▶ _What this task involves_: Everything from the line that contains "Task: Visit the www.valual.com footer link" to the final line of the data, both ends included, must be set down exactly, apart from the pictures.

▶ _Recorded information_:
• • • • • • •

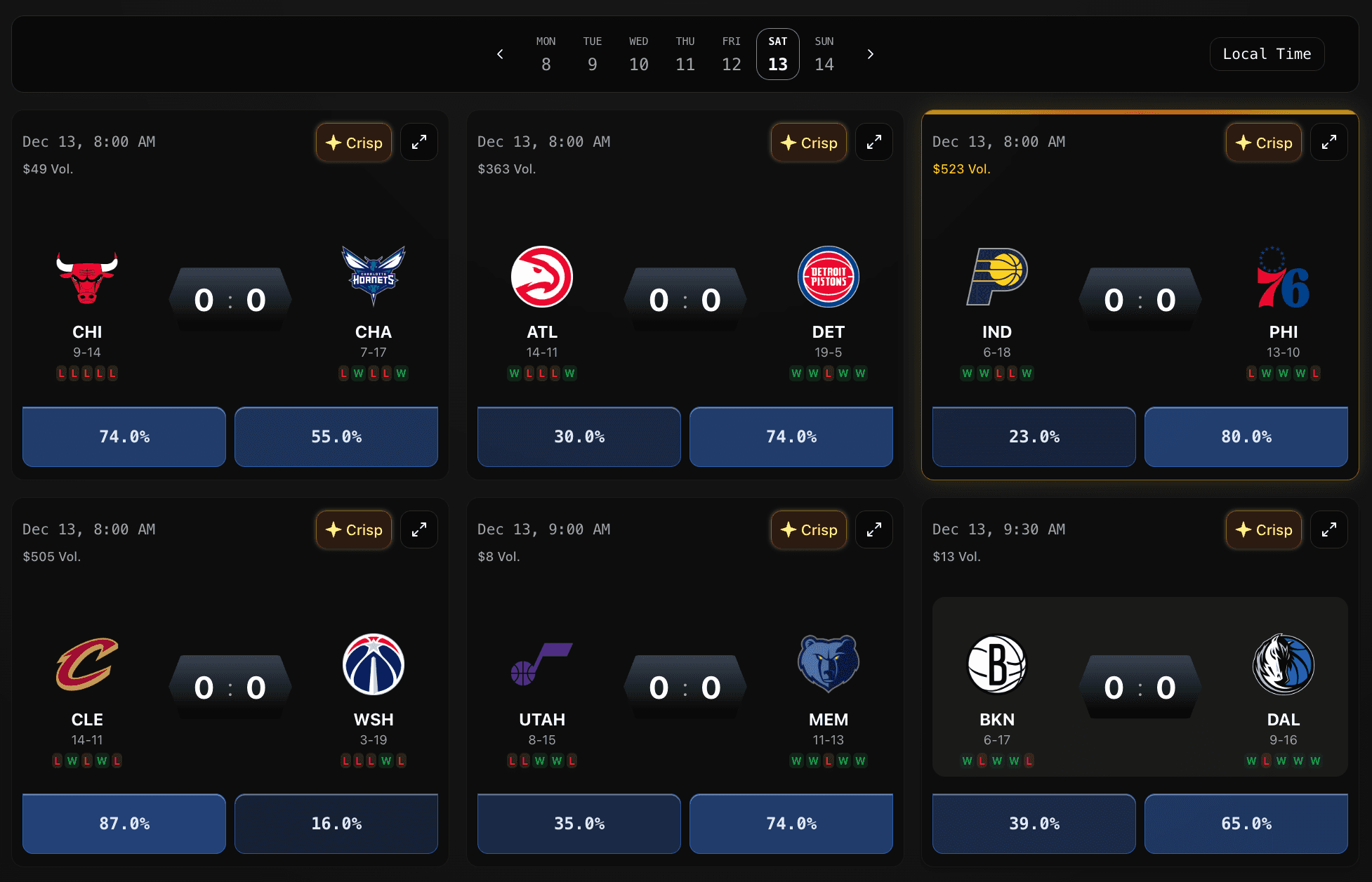This screenshot has width=1372, height=882.
Task: Expand the IND vs PHI game card
Action: click(x=1329, y=143)
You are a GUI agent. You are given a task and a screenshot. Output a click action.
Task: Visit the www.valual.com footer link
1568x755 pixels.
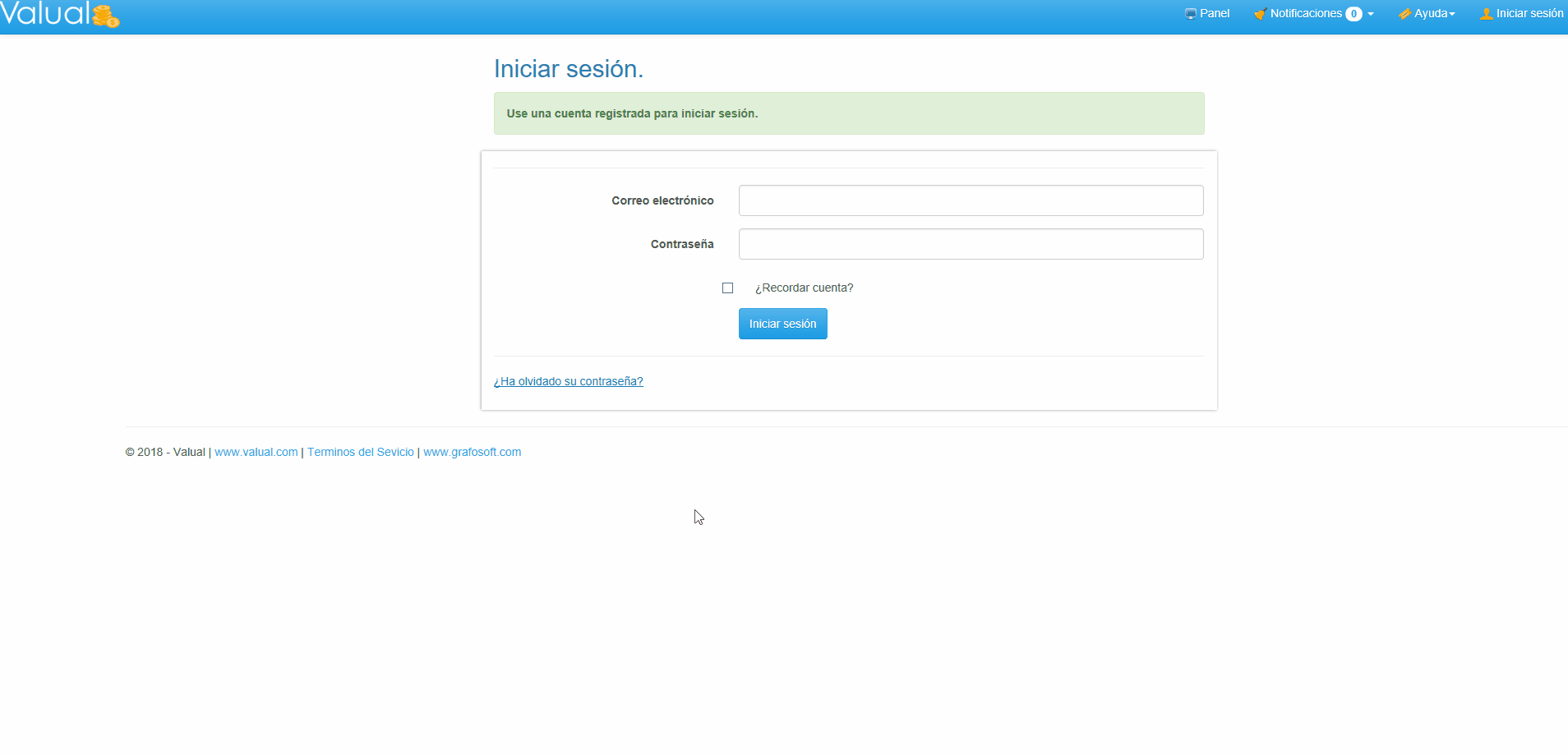256,452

• • • • • • •

▶ _Output of the exercise_:
Task: Visit the www.valual.com footer link
1568x755 pixels.
256,452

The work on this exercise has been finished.